Game Birds: Turkey might seem like the go-to bird for the holidays, but for those in the know, quail and pheasant are really where it's at. Naturally fattier than turkey, these game birds can stand up to a high-heat pan roasting — throw in a little Chinese five spice and a basting of butter, and you've got one of my favorite holiday dishes. For a meat like this, I look to Oregon and its beautifully distinctive pinot noirs, which bridge the elegance of French pinots with the verve and excitement of New World wine. They're typically light and delicate and full of brambly fruit, like walking through blackberry and raspberry bushes in full bloom.

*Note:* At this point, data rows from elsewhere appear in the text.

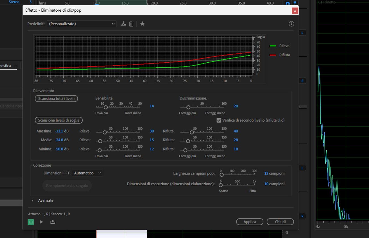This screenshot has height=238, width=369.
Task: Open the Diagnostica panel menu icon
Action: [16, 66]
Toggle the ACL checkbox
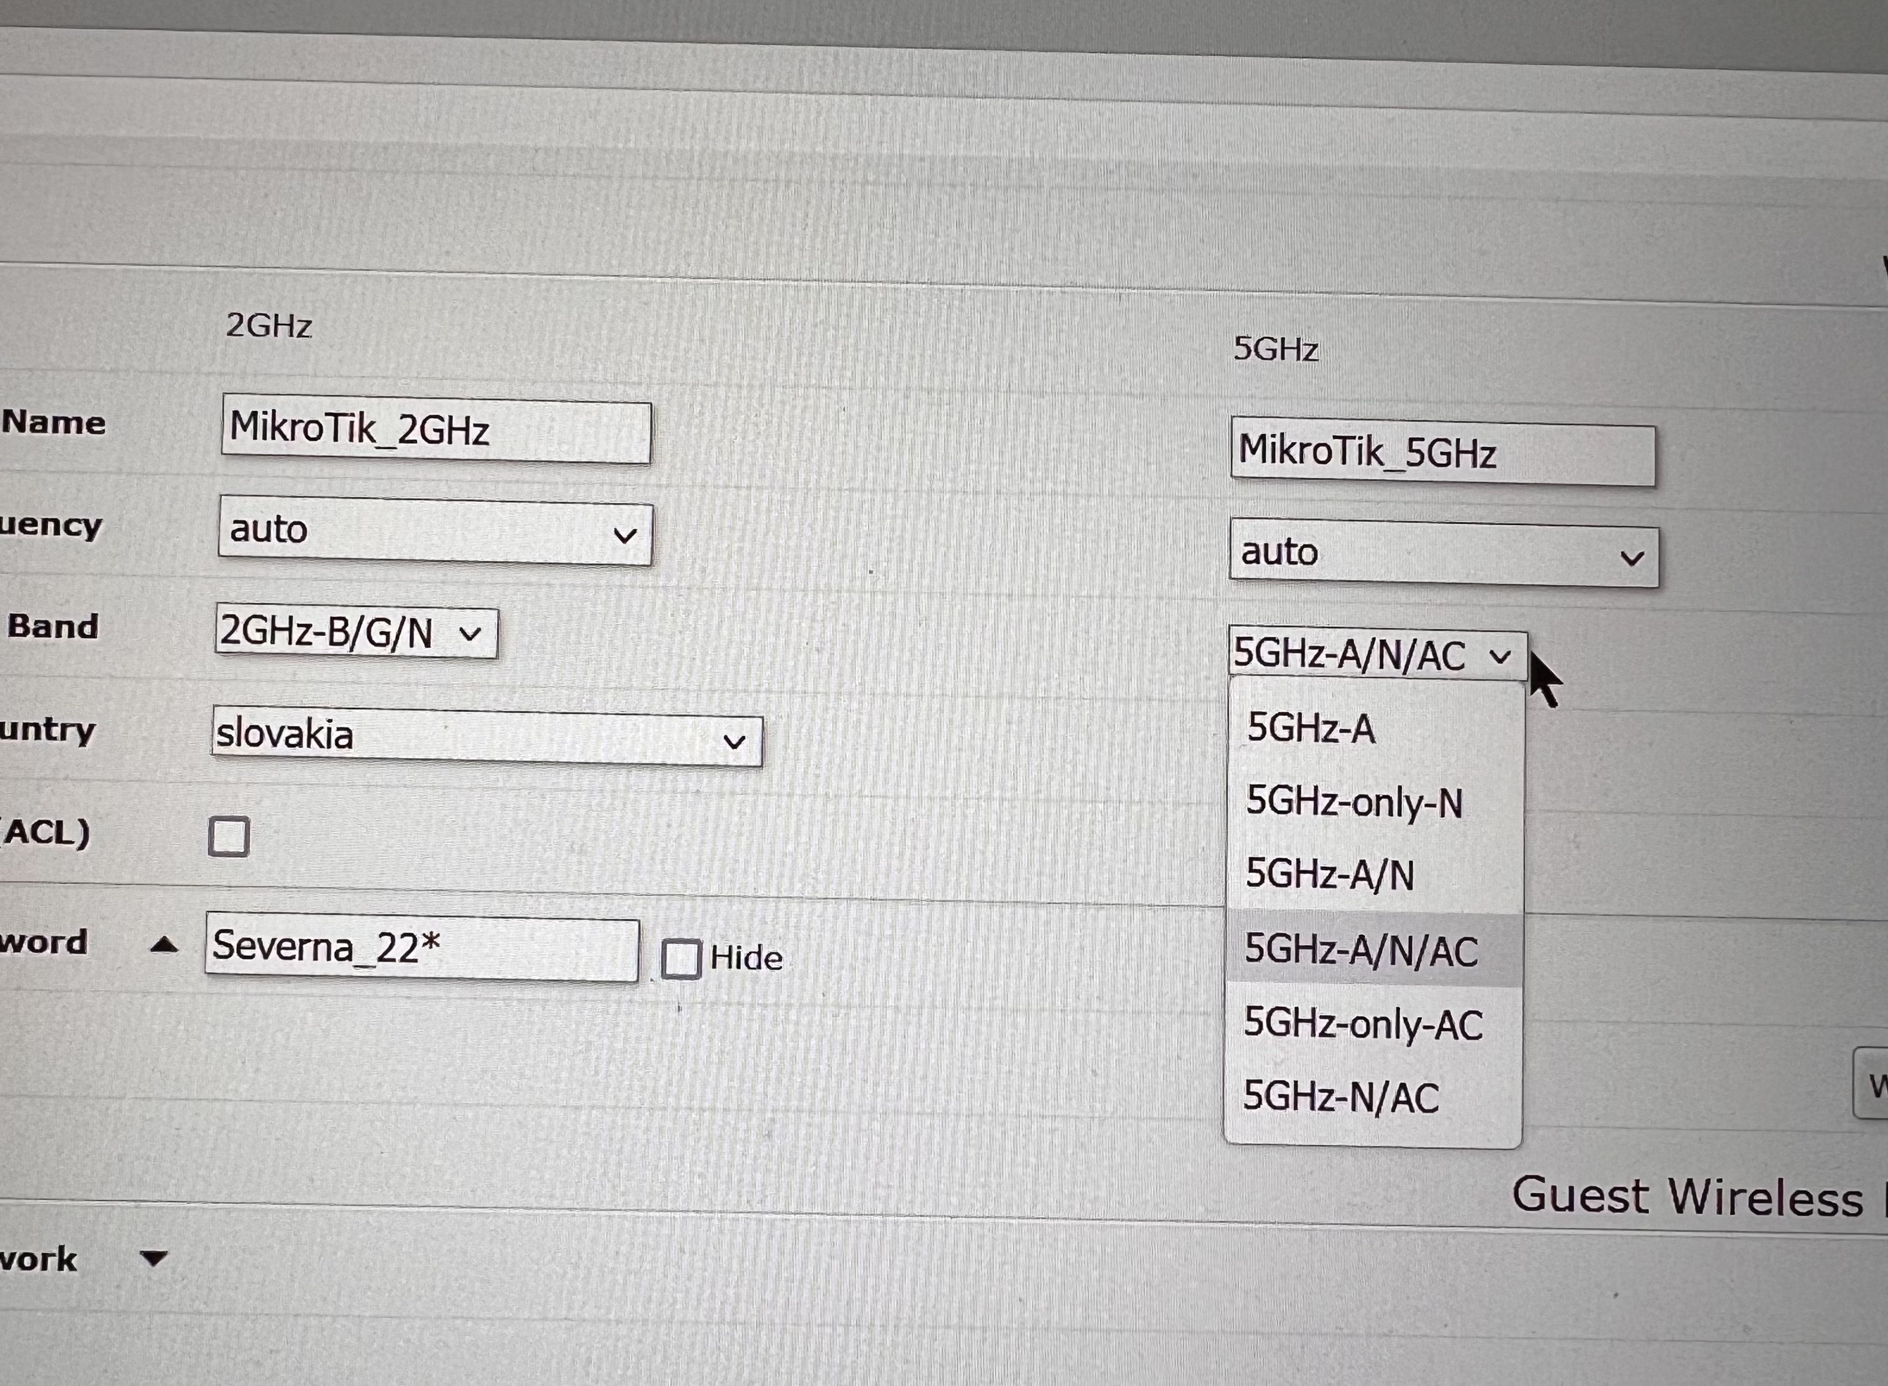The height and width of the screenshot is (1386, 1888). 228,836
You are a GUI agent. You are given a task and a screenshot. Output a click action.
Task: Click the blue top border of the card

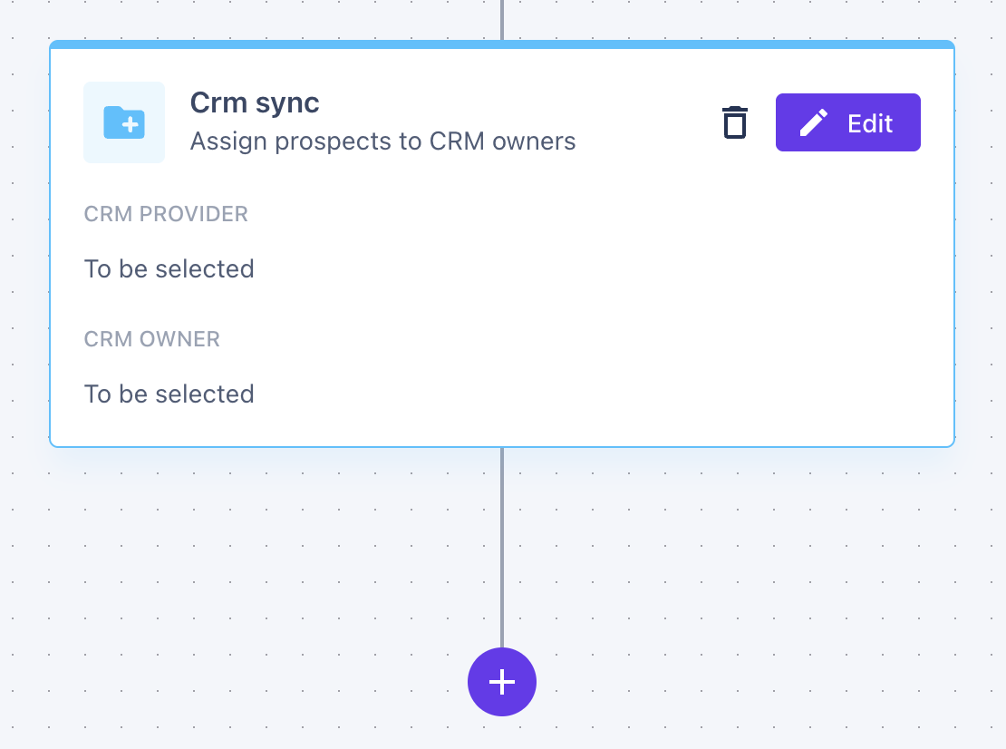coord(502,44)
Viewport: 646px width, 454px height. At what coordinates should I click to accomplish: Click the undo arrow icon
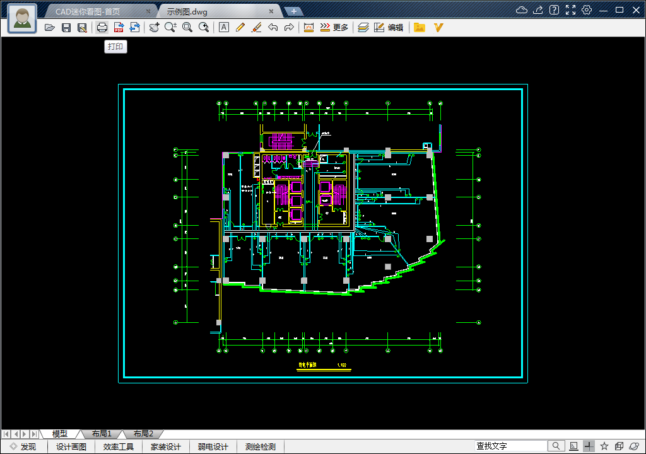click(x=273, y=27)
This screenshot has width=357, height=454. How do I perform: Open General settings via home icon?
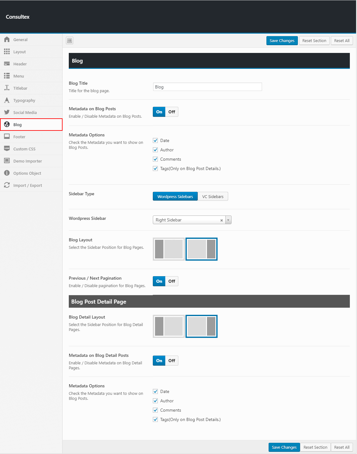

Venison: Just as each vineyard site has its own special terroir, so too can venison be influenced by the acorns, leaves and herbs the deer ate in its lifetime. Grilled or roasted, it's the kind of protein that begs for a cherry sauce and a fruit-forward wine. Wines from Sonoma County are the perfect match, as venison's subtle muskiness is a perfect foil for the ripe, sour cherry notes of these warm weather wines. Think of it as an Abbott-and-Costello pairing, each one bouncing off the other into a woodsy, fruity fusion of earthy flavor.
Elk: With only a handful of public permits up for grabs each year, elk might be one of the hardest hunts to cross off your bucket list, but for those who've done it, the hearty, beef-like taste is hard to forget. Elk is undoubtedly king of the Arkansas forest, and an animal that regal deserves a wine to match. Look for pinots from California's Russian River Valley, a pinot hotspot. They're typically rich and ripe, like floating down a river of luscious, tart black cherry juice, the kinds of wine that, even if you aren't a hunter, will have you considering taking up the sport.